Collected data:
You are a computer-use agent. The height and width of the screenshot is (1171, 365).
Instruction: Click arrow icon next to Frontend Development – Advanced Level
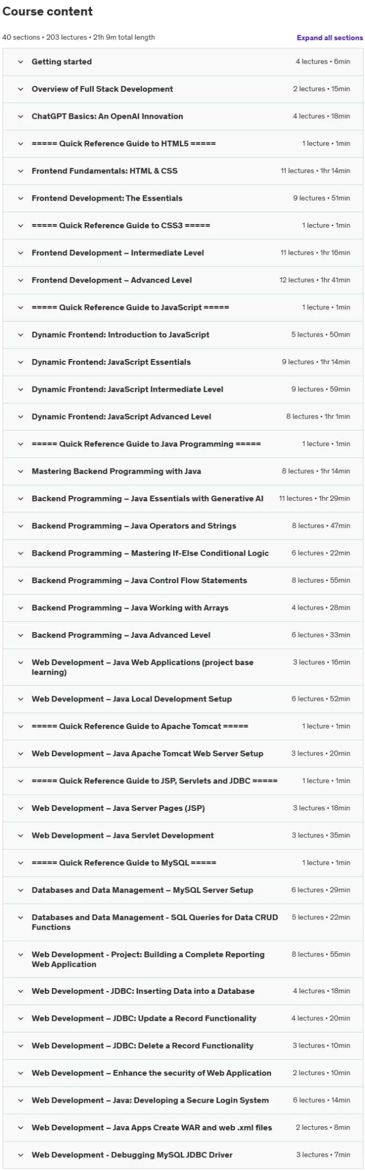point(20,280)
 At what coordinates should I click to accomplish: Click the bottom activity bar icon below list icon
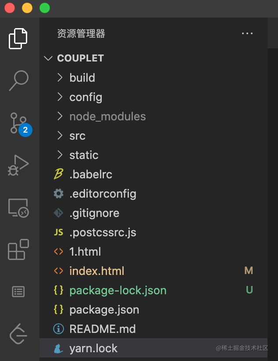(18, 334)
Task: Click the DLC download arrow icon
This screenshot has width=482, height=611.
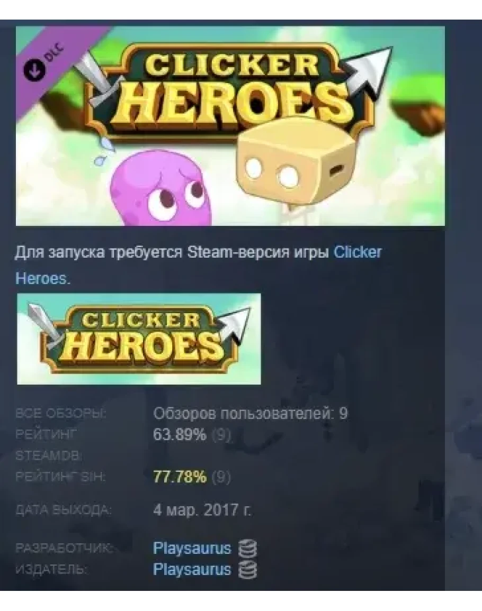Action: point(34,69)
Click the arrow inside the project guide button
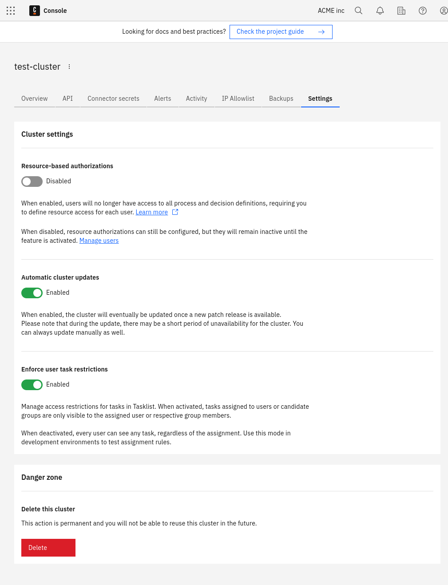Image resolution: width=448 pixels, height=585 pixels. (x=321, y=32)
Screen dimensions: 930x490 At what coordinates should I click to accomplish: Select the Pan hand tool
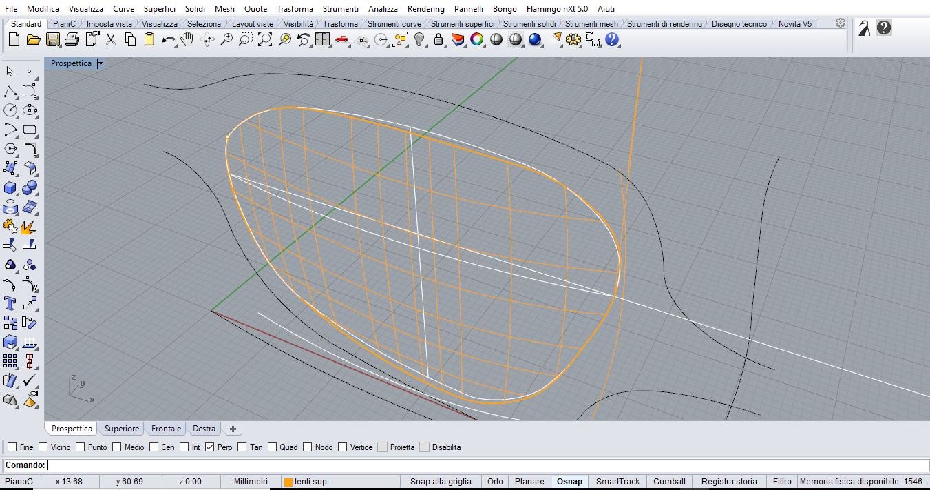click(x=187, y=40)
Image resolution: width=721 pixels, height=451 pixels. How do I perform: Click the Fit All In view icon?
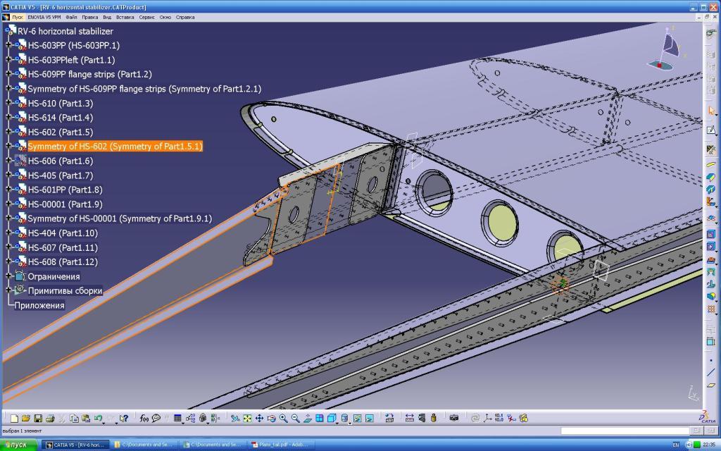(247, 419)
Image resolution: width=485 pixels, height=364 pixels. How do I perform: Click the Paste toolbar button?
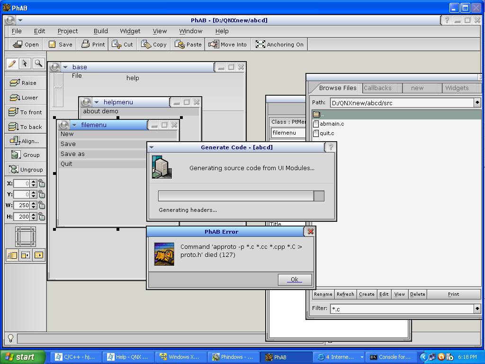click(x=188, y=45)
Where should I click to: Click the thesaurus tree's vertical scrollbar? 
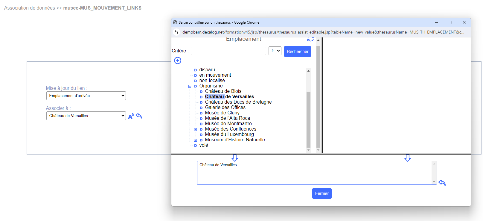(x=308, y=120)
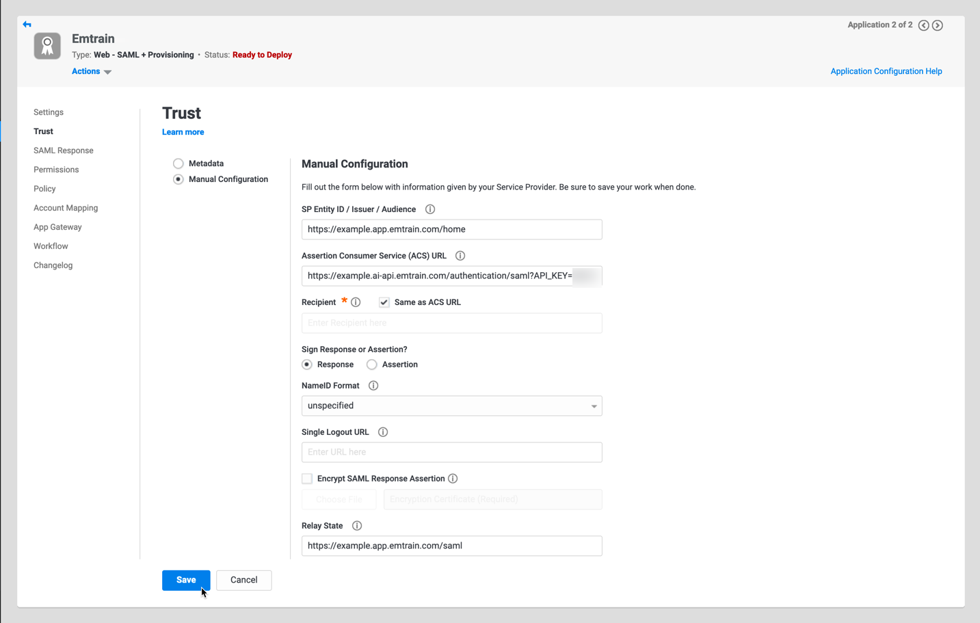Show Relay State info tooltip
Viewport: 980px width, 623px height.
(357, 526)
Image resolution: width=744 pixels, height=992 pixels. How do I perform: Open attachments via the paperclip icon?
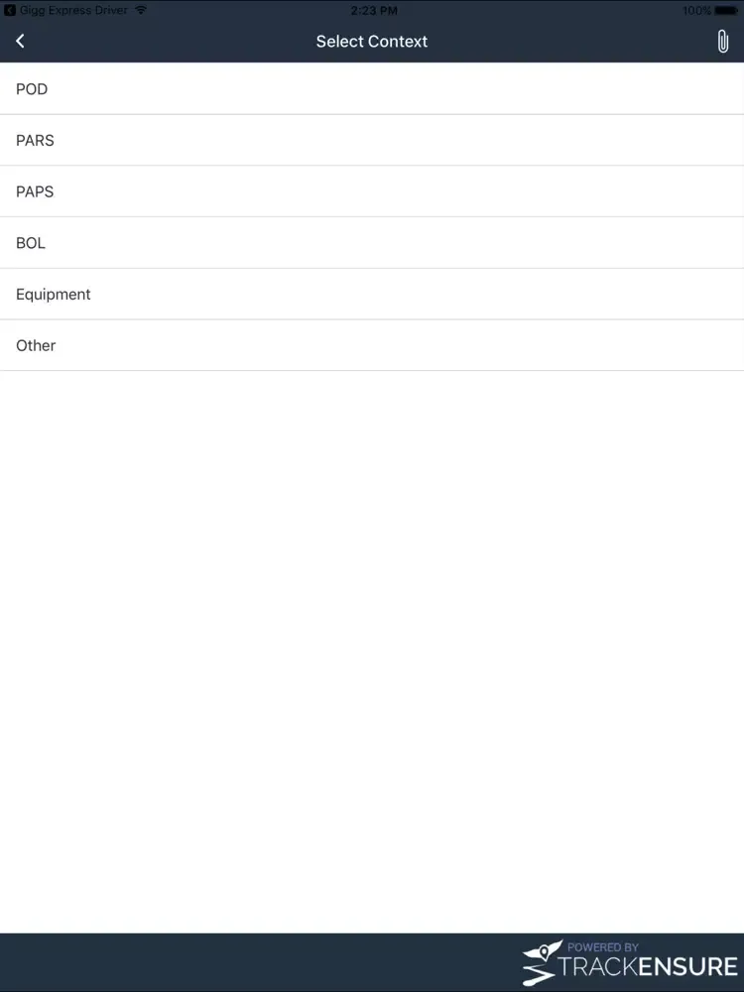(723, 42)
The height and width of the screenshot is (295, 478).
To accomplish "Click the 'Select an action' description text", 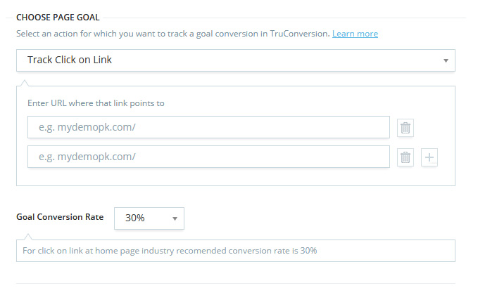I will (x=141, y=34).
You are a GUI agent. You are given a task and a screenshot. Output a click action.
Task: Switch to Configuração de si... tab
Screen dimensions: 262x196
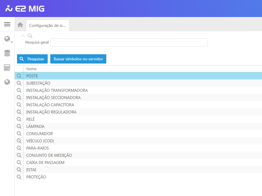[47, 25]
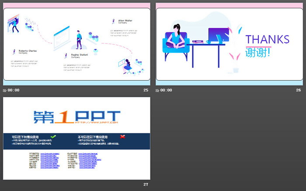Click the 第1PPT logo on slide 27
Viewport: 306px width, 191px height.
(77, 116)
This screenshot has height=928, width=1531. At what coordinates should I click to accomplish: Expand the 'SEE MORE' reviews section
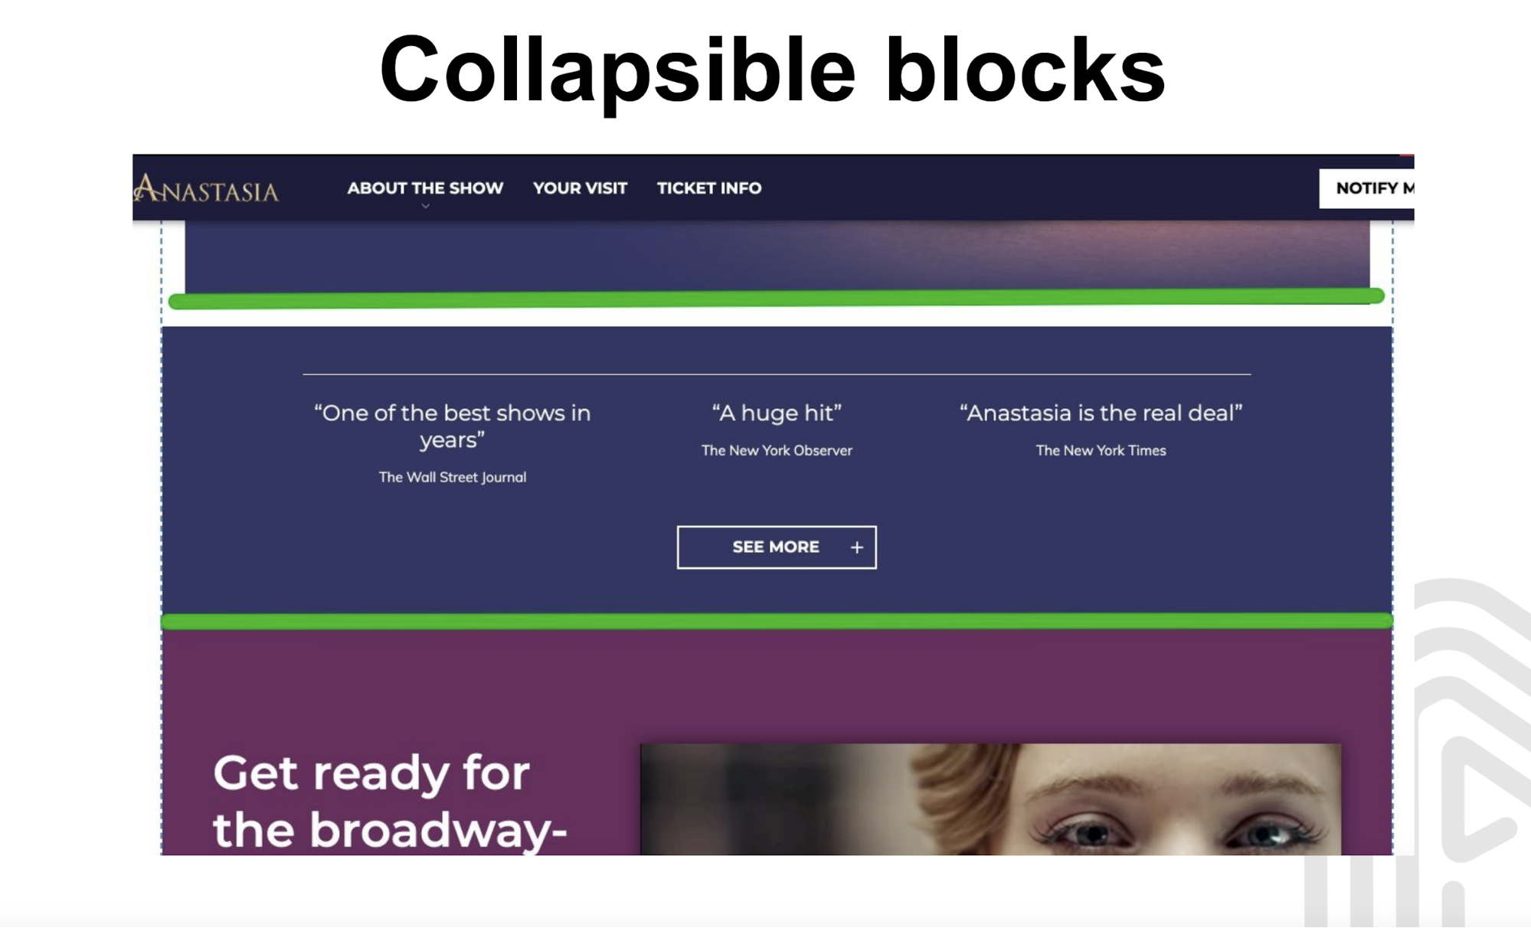[777, 547]
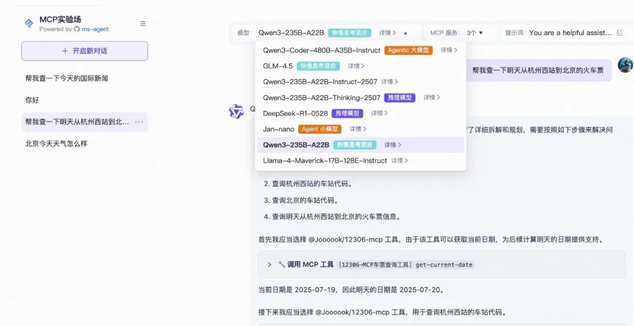Click the GitHub icon beside ms-agent

point(76,29)
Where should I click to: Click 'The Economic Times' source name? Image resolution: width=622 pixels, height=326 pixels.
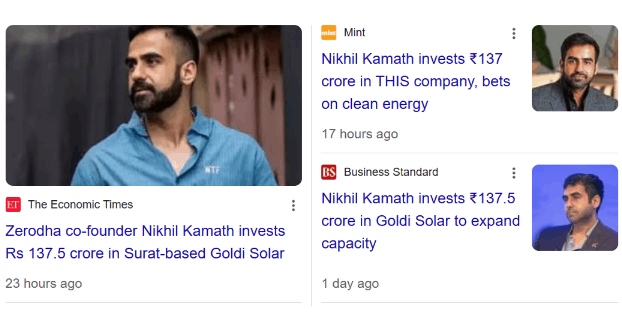(x=80, y=205)
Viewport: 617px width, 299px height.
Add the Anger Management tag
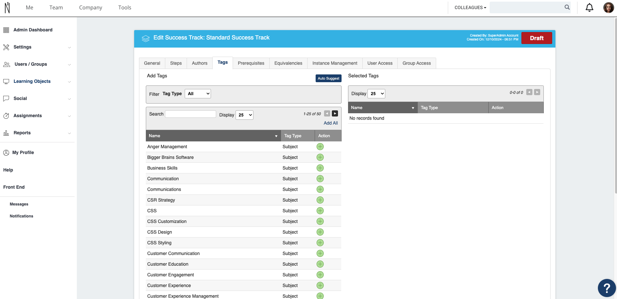[x=320, y=147]
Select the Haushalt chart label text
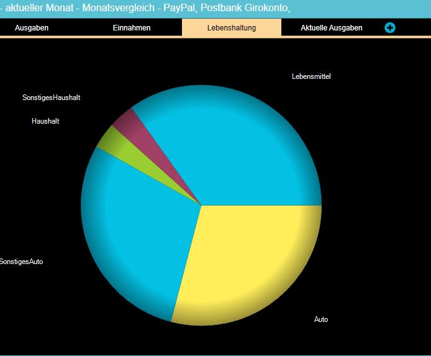Image resolution: width=431 pixels, height=356 pixels. coord(45,121)
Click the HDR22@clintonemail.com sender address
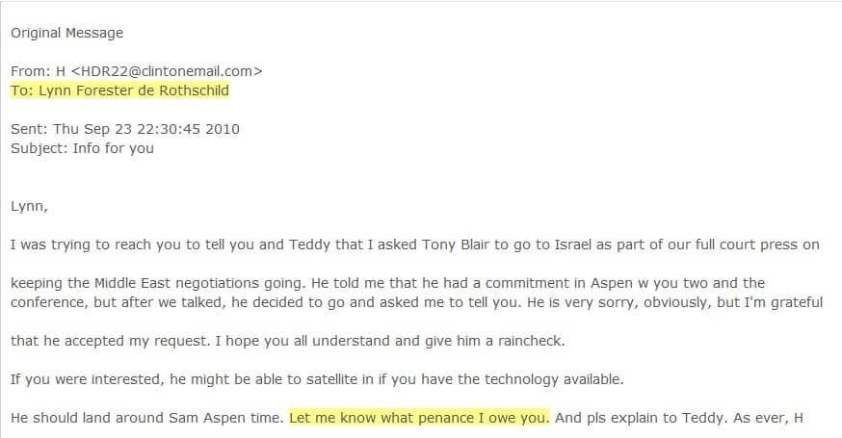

▶ _Problem_
Extract, word for word, every line from the one holding "Task: Switch to Configuração de si... tab" through the closing line of the data above. Do not include any pictures.

▶ _Exercise result_
Task: Switch to Configuração de si... tab
Screen dimensions: 262x196
[47, 25]
Click the 第1PPT logo on slide 27
Viewport: 306px width, 191px height.
(77, 116)
This screenshot has height=928, width=1531. At what coordinates should I click to accomplish: Expand the 'SEE MORE' reviews section
[777, 547]
Click the GitHub icon beside ms-agent

point(76,29)
Where should I click to: Click 'The Economic Times' source name? Image resolution: width=622 pixels, height=326 pixels.
(x=80, y=205)
Viewport: 617px width, 299px height.
Add the Anger Management tag
[x=320, y=147]
Select the Haushalt chart label text
Image resolution: width=431 pixels, height=356 pixels. coord(45,121)
Click the HDR22@clintonemail.com sender address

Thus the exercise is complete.